#### Exercise material
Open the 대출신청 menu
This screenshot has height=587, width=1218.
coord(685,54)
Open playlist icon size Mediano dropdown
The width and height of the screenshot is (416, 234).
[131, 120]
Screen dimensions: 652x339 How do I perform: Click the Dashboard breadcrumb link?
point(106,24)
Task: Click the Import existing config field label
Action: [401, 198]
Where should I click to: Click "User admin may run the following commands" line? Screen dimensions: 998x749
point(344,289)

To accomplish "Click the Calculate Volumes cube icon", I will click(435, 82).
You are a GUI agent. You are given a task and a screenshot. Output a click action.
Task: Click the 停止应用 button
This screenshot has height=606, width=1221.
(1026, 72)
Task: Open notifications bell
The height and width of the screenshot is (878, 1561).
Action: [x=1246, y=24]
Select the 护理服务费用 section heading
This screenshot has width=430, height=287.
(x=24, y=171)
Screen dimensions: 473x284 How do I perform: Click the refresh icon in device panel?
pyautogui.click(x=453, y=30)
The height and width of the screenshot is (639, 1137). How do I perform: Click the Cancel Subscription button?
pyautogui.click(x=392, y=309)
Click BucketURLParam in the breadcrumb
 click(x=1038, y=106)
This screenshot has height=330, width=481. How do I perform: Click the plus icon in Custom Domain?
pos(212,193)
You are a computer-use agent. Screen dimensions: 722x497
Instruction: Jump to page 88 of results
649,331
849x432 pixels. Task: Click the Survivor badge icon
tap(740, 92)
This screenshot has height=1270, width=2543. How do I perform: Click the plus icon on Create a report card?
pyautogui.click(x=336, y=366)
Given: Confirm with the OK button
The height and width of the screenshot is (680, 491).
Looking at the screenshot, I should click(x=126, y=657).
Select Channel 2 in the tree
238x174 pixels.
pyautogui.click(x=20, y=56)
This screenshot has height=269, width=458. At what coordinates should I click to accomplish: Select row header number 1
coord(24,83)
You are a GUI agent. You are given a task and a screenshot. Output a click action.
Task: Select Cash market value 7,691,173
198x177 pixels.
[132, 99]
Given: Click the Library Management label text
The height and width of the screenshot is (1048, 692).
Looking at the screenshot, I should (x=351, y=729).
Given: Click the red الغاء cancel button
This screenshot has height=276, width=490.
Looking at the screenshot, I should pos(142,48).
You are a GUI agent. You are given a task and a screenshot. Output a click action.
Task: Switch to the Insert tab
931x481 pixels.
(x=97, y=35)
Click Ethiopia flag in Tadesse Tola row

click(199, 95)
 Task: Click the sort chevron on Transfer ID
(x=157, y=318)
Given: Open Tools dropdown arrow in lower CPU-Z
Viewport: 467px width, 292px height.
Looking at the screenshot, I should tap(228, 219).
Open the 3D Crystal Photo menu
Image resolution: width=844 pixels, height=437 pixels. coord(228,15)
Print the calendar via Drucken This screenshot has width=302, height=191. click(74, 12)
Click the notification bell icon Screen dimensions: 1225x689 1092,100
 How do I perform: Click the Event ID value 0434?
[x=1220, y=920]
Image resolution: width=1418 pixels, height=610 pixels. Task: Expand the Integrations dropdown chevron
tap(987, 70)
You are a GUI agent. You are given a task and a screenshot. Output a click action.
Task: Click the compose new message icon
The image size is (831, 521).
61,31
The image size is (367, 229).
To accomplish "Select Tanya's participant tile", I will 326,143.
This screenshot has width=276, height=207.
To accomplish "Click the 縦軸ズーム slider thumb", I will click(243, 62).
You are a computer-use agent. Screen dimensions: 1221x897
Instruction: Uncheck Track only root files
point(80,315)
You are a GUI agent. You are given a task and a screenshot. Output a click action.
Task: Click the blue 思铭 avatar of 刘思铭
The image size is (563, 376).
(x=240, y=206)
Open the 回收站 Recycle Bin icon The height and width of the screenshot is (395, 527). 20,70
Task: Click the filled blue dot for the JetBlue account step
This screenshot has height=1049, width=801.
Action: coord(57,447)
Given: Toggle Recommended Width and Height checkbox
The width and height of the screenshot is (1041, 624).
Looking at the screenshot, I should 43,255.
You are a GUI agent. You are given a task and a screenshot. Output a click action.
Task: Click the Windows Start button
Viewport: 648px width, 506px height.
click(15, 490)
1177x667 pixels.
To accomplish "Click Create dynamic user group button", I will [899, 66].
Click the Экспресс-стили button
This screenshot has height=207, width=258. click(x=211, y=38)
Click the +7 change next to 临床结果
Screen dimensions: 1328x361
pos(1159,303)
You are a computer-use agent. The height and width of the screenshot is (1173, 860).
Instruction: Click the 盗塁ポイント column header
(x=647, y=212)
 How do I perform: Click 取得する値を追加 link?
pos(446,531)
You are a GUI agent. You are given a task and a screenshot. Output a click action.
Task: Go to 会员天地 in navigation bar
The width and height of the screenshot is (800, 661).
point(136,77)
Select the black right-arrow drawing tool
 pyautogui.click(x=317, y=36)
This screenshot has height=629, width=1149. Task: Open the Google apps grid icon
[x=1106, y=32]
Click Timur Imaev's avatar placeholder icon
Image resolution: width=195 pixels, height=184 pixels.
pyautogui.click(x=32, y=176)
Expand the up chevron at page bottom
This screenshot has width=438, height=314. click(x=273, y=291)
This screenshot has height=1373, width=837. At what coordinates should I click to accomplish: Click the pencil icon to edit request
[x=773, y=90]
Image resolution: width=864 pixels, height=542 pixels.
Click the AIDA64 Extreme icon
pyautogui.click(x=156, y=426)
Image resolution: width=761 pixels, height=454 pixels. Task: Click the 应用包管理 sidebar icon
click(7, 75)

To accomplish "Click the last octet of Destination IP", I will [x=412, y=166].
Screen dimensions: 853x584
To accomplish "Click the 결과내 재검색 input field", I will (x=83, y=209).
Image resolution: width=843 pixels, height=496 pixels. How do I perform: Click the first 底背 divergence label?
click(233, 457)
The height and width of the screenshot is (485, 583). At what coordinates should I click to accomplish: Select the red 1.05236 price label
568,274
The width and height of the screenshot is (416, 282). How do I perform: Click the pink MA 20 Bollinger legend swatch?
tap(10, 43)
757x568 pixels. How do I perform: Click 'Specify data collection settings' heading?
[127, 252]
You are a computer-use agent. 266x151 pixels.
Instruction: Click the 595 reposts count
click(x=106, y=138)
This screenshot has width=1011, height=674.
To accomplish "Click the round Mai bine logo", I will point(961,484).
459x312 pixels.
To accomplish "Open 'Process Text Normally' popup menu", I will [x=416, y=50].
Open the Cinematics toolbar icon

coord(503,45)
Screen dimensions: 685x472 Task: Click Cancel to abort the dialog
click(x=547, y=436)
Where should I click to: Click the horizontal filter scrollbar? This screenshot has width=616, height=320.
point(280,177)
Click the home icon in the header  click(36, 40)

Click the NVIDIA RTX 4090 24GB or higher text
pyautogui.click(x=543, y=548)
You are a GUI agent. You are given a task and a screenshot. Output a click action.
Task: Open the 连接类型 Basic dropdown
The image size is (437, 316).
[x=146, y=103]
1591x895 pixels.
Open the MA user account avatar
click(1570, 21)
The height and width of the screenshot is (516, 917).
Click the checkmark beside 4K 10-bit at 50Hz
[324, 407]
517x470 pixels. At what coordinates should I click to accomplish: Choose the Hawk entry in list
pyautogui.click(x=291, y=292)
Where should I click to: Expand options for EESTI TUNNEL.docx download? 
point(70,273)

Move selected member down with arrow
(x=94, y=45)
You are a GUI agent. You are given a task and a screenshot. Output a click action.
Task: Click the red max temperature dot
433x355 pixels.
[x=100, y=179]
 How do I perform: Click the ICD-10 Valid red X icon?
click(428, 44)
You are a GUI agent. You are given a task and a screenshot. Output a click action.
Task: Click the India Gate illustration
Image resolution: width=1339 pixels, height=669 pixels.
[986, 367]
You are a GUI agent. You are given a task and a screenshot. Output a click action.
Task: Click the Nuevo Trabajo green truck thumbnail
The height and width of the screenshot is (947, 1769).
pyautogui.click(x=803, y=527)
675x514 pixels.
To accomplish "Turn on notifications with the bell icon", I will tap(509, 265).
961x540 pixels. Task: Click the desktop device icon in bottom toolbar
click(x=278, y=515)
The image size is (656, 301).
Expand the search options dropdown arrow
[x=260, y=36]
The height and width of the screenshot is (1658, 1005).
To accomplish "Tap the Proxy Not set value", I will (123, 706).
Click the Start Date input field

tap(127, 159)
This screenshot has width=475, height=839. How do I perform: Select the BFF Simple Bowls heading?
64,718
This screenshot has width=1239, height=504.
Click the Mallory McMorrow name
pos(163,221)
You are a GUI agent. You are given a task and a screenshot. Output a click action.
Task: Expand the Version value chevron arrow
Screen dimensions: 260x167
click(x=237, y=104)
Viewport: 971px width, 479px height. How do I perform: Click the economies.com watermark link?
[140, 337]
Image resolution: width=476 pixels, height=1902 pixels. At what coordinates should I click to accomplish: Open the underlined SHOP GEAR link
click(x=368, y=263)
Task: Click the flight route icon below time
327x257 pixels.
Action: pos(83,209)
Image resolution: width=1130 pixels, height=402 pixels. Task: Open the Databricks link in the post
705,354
########
#### The task:
Substitute "slider" for "scrollbar" in the stretch of entries from the line containing "Image resolution: width=843" through the line containing "[x=146, y=103]", and give those lines again with nothing else changed.

#### The solution:
Image resolution: width=843 pixels, height=496 pixels. How do I perform: Click the first 底背 divergence label?
click(233, 457)
The height and width of the screenshot is (485, 583). At what coordinates should I click to accomplish: Select the red 1.05236 price label
568,274
The width and height of the screenshot is (416, 282). How do I perform: Click the pink MA 20 Bollinger legend swatch?
tap(10, 43)
757x568 pixels. How do I perform: Click 'Specify data collection settings' heading?
[127, 252]
You are a computer-use agent. 266x151 pixels.
Instruction: Click the 595 reposts count
click(x=106, y=138)
This screenshot has width=1011, height=674.
To accomplish "Click the round Mai bine logo", I will point(961,484).
459x312 pixels.
To accomplish "Open 'Process Text Normally' popup menu", I will [x=416, y=50].
Open the Cinematics toolbar icon

coord(503,45)
Screen dimensions: 685x472 Task: Click Cancel to abort the dialog
click(x=547, y=436)
Where should I click to: Click the horizontal filter slider? This screenshot has width=616, height=320.
point(280,177)
Click the home icon in the header  click(36, 40)

Click the NVIDIA RTX 4090 24GB or higher text
pyautogui.click(x=543, y=548)
You are a GUI agent. You are given a task and a screenshot. Output a click action.
Task: Open the 连接类型 Basic dropdown
The image size is (437, 316).
[x=146, y=103]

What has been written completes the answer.